Dutch radio DJ (born 1965)

Rob Stenders (born 18 April 1965) is a Dutch radio DJ.

Stenders had a long-lasting career in radio starting with local radio stations. Stenders followed up Edwin Evers with the 3FM morning show "Stenders Vroeg" for the public radio and television company "VARA". In 2004 Stenders and his sidekicks moved to the commercial radio station "Yorin FM" and renamed his show "Stenders Vroeg Op". When Yorin was bought by SBS the name changed into Caz! and the format of the station changed, upon which Rob Stenders decided to quit. Between April 2006 and May 2007, he temporarily was no longer a DJ on national radio. He remained at his own internet radio station KX Radio and he has had his own late-night show on Dutch TV-channel Tien.
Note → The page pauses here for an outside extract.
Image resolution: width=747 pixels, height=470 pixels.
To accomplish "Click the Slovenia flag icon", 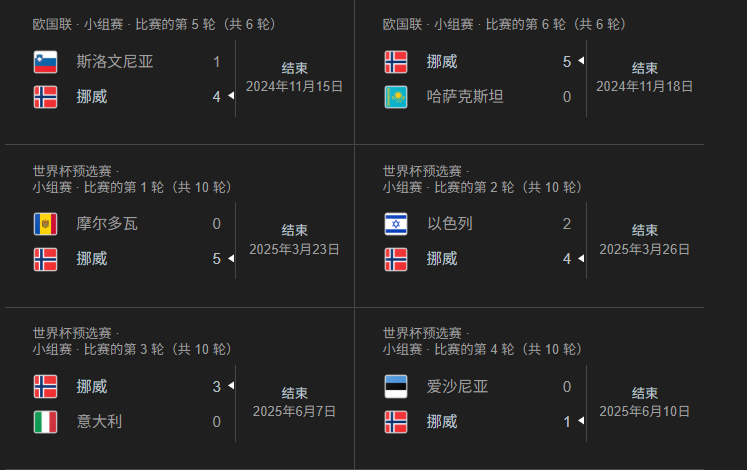I will 45,62.
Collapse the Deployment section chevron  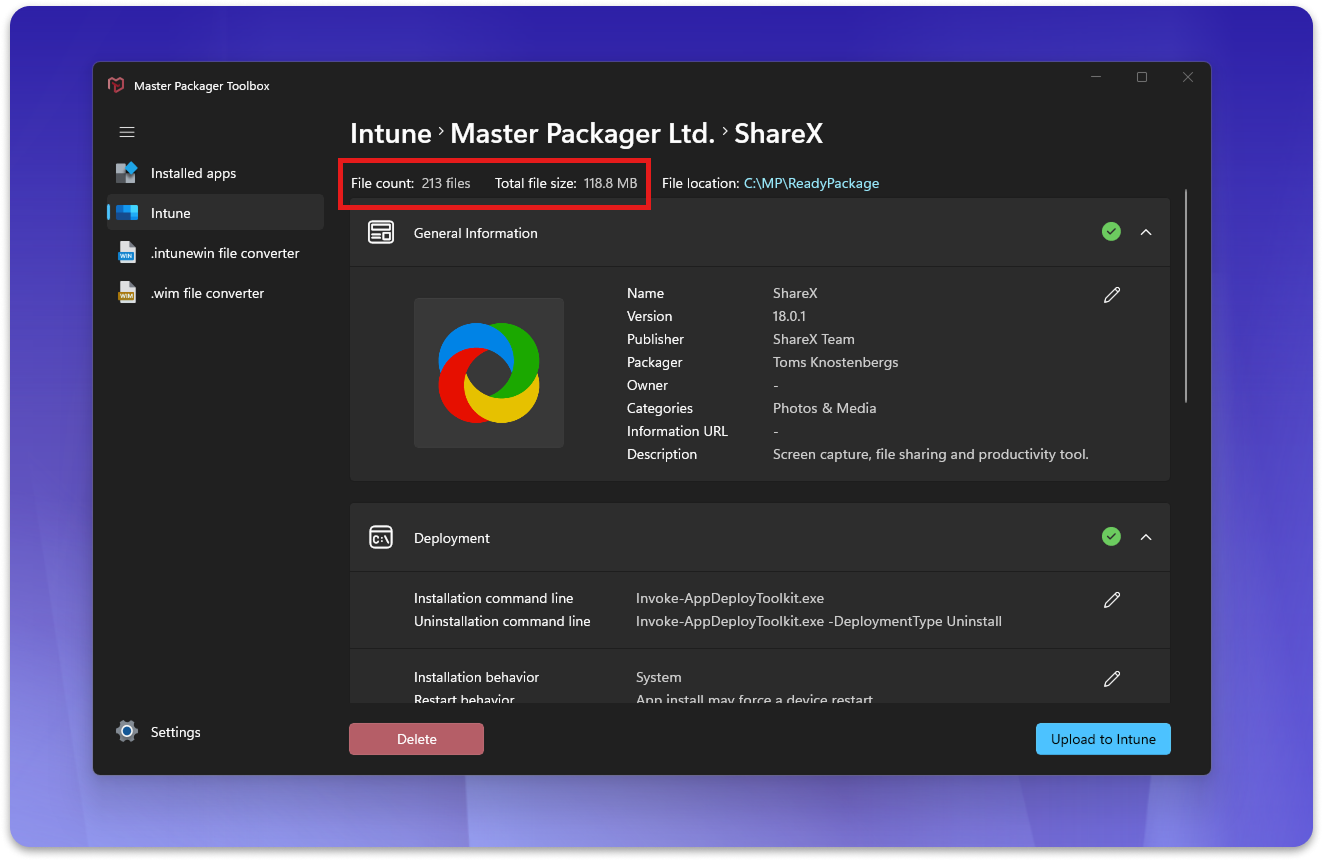1146,537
Starting 7 May, he is back on the public network radio station 3FM with his new show "RobRadio" Fridays between 14:00 and 16:00. And Stenders Late Vermaak on Fridays between 22:00 and 01:00 CET.

In the beginning of 2015 Stenders moved to NPO Radio 2. Initially on Saturday by the public broadcaster PowNed, but by the end of 2015 he moved to AVROTROS to present the daily show Stenders Platenbonanza from 14:00 until 16:00 CET on the same radio station, which replaced the Roodshow that was presented by Jan-Willem Roodbeen, who moved to the evening.